As Ahmare’s head jerked toward him, he realized that he’d spoken the words aloud.
“I am so sorry—”
He interrupted her. “She died, I believe, of a heart attack. She and I were in our cell, and she had been tired for a number of nights. And with that off stomach. Suddenly, she just . . .” He shook his head. “She was sitting on her pallet and she put her hand under her arm, like she had a sudden pain. Then she was holding the front of her chest and gasping for air. She looked at me.”
“Oh, Duran.”
It was helpful that they were rushing down the spoke, focused on any attacks, busy, busy, busy. He doubted he would have been able to get through the story otherwise.
“She slumped over to the side. She was still staring at me, but I don’t think she could see me anymore. I started yelling her name. I sat her up, but her head . . . it was lolling to her shoulder, then it fell . . . back.”
He was unaware of having slowed to a stop. But one of the four sets of double doors into the arena was in front of them.
“One of the defenders—the Dhavos’s private guard—came in because he heard me yelling.
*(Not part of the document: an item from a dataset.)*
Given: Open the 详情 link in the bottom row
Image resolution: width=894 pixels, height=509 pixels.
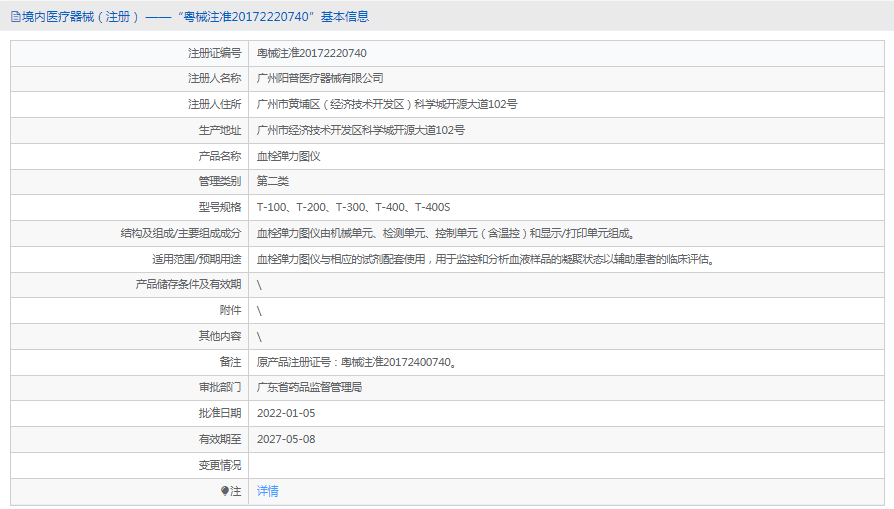Looking at the screenshot, I should [268, 491].
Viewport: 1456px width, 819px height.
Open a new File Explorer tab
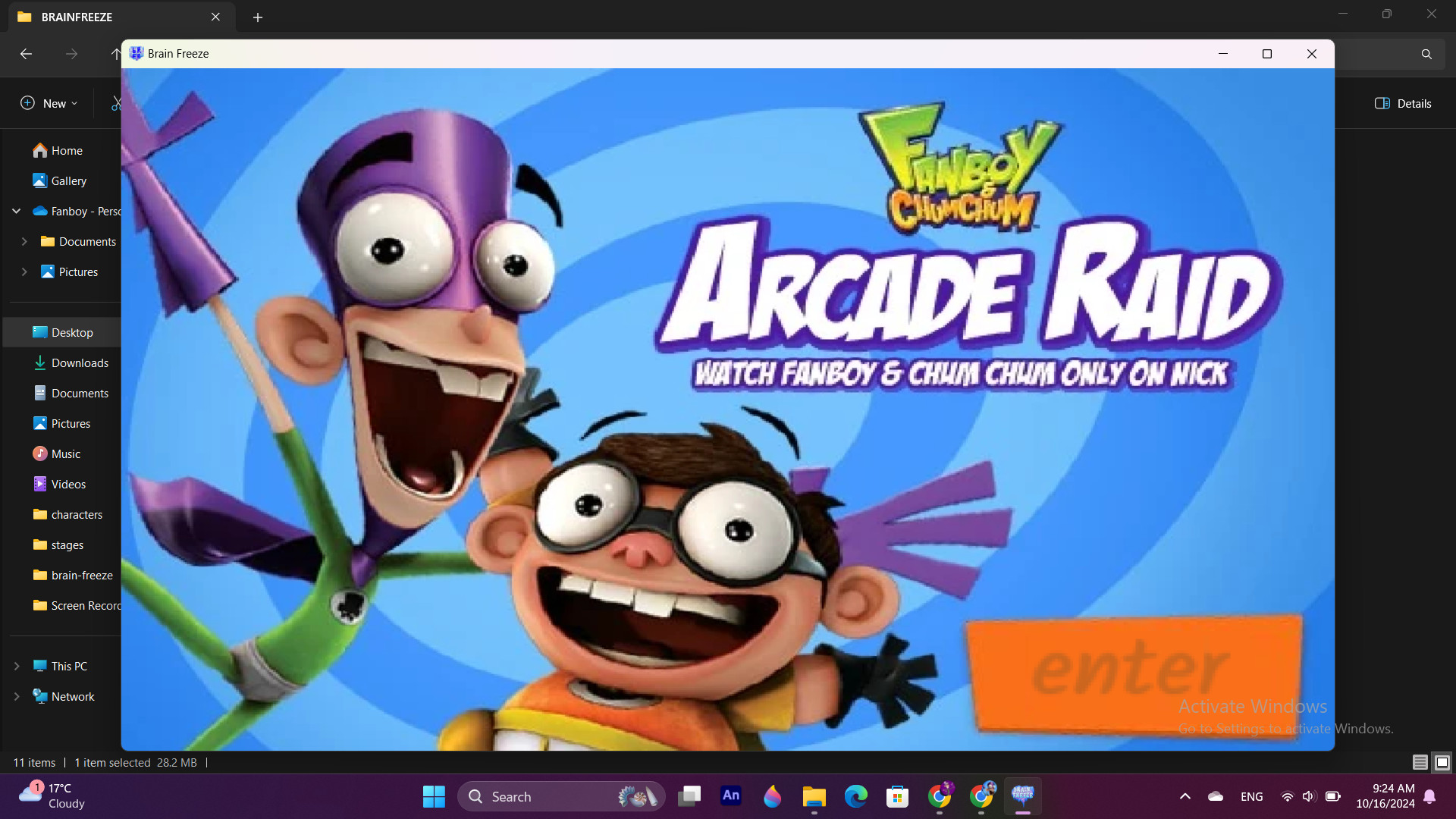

The Dhavos then ran into our room. I went for his throat. I just fucking . . .” He closed his eyes. “It took seven defenders to get me off him, and as soon as he was free, he fell all over himself to get to her body. She was going gray by then, the color leaving her. He cried. All over her. They had to drag me out of that room. They stuck me with something, a needle. I blacked out.”
He stared at the closed double doors. The wooden panels had been carved with the profile of a male whose features were identical to his own.
Duran looked in the direction they’d come one last time. “She arrived here as a lost soul, and she bought into the lies, into the greatness, into the saving. And then he ruined her in all the ways that mattered. He did that to a lot of people, but she was the one who mattered to me.” He cleared his throat. “The next night, after they’d drugged me, I woke up back in the room alone. Her body was gone. Her pallet. It was as if he had erased her. I decided I would honor her memory, do her Fade ceremony anyway. He wasn’t going to take that away from her. I went to the bathroom. I showered and I shaved so that I would be clean. It didn’t matter that I had no remains. I told myself it would still work. I would say the words, make the movements, do the ritual even if I had to pantomime it. If the Scribe Virgin was truly the benevolent mother of the race, I told myself, she would grant my mahmen dispensation.”
“I’m sure your mahmen is in the Fade—”
“You don’t know that. Neither do I.” He rubbed his eyes. “They hit me over the head and I came to in Chalen’s great hall in front of his hearth. On his table. My father was smart. He knew what I was going to do as soon as the Fade ceremony was done. I was going to have two dead parents before midnight, and nothing was going to stop me.”